Notwithstanding any other provision of these Bylaws, the Corporation shall not carry on any other
activities not permitted to be carried on:
(i)            by a corporation exempt from Federal income tax under section 501(c)(3) of the Internal
Revenue Code (or corresponding section of any future United States Internal Revenue Code), or
(ii)          by a corporation, contributions to which are deductible under section 170(c)(2) of the
Internal Revenue Code (or corresponding section of any future United States Internal Revenue Code).
         Section 2. General Objectives & Purposes: The Corporation is organized to conduct any lawful
business and engage in any lawful act or activity consistent with Federal and State law, including the
Delaware Non-Profit Corporation Act (the “Act”), and such other laws governing not-for-profit, Delaware
corporations exempt from Federal income tax under Section 501(c)(3) of the Internal Revenue Code (the
“Code”).
         Section 3. Specific Objectives & Purposes: The specific purpose of this corporation is to
Promote Higher Education across Disciplines through research based blended learning approach by
means of distance education, online, e-campus, RPL for regular & Honorary Awards & Titles, through
Collaboration by International Affiliations & Partnership.
                                      ARTICLE IV: MEMBERSHIP
         Secion 1.: The qualification for membership to the corporation shall be open to all those who
subscribe to the purposes listed in Article III, Section 1 above. Membership to the corporation shall
require submitting duly signed details as requested and required in the membership application form.
Membership shall not be denied for non-payment of annual membership fees but such non-payment may
result in restricted enjoyment of membership benefits offered by the corporation. Non-paying members
shall have no voting rights in the elections of the corporation’s Board of Directors, officers,
administrators or other elected designees.
         Secion 2.: Members 18 years and older who have paid their annual membership dues shall have a
right to vote in the corporation’s Board of Directors, officers, administrator or other designees elections
for the year in which such member has paid his/her dues.
                                  ARTICLE V: BOARD OF DIRECTORS
         Section 1.: The business and affairs of this corporation shall be managed by its Board of
Directors. Each director shall be elected for a term of one year, and until his successor shall qualify or
until his earlier resignation or removal.
         Section 2. Regular Meetings: Regular meetings of the Board of Directors shall be held without
notice according to the schedule of the regular meetings of the Board of Directors which shall be
distributed to each Board member at the first meeting each year. The regular meetings shall be held either
at the registered office of the corporation, or at such other place as shall be determined by the Board.
Regular meetings shall not be required if deemed unnecessary by the Board.
         Section 3. Special Meetings: Special meetings of the Board of Directors may be called by the
Chairman of the Board of Directors on 5 days notice to all directors, either personally or by mail, courier
service, E-Mail or telecopy; special meetings may be called by the President or Secretary in like manner
and on like notice by written request to the Chairman of the Board of Directors.
         Section 4. Quorum: A majority of the total number of directors shall constitute a quorum of any
regular or special meetings of the Directors for the transaction of business.

> _What this task involves_:
Answer these questions from the bylaws excerpt:
1. What voting rights do non-paying members have in the corporation's elections?
2. How long is the term for which each director is elected?
3. What number of directors makes up a quorum at a regular or special meeting?
The material that comes next is from a different source.

> _Data shown_:
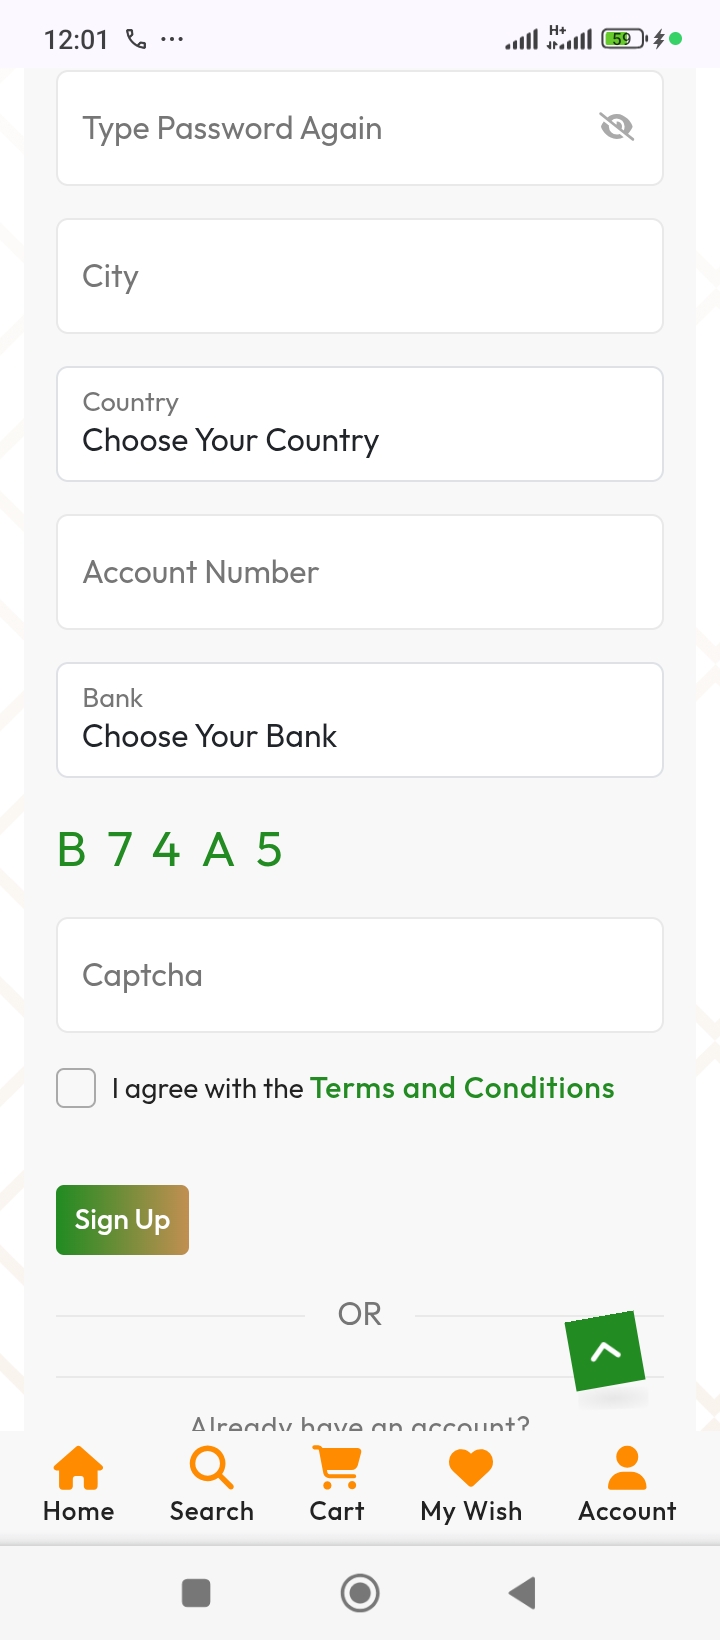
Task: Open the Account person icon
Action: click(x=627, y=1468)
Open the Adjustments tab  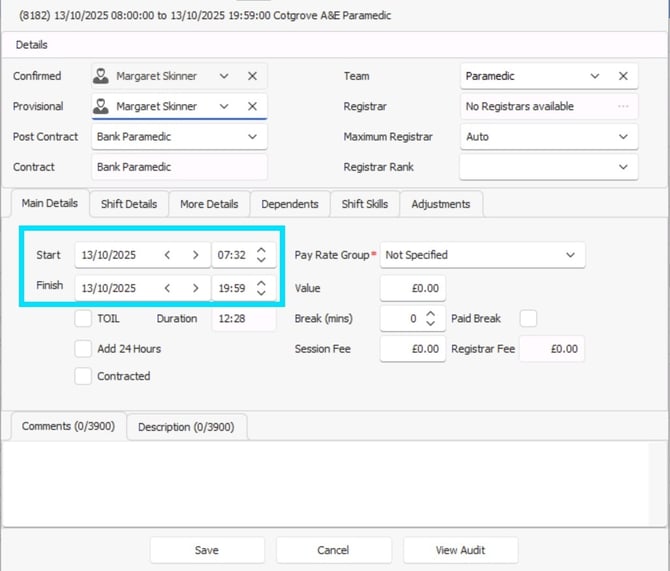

> _Solution to the exercise_:
1. None. Non-paying members have no voting rights in the elections of the Board of Directors, officers, administrators or other elected designees.
2. One year, and until the director's successor qualifies or until the director's earlier resignation or removal.
3. A majority of the total number of directors.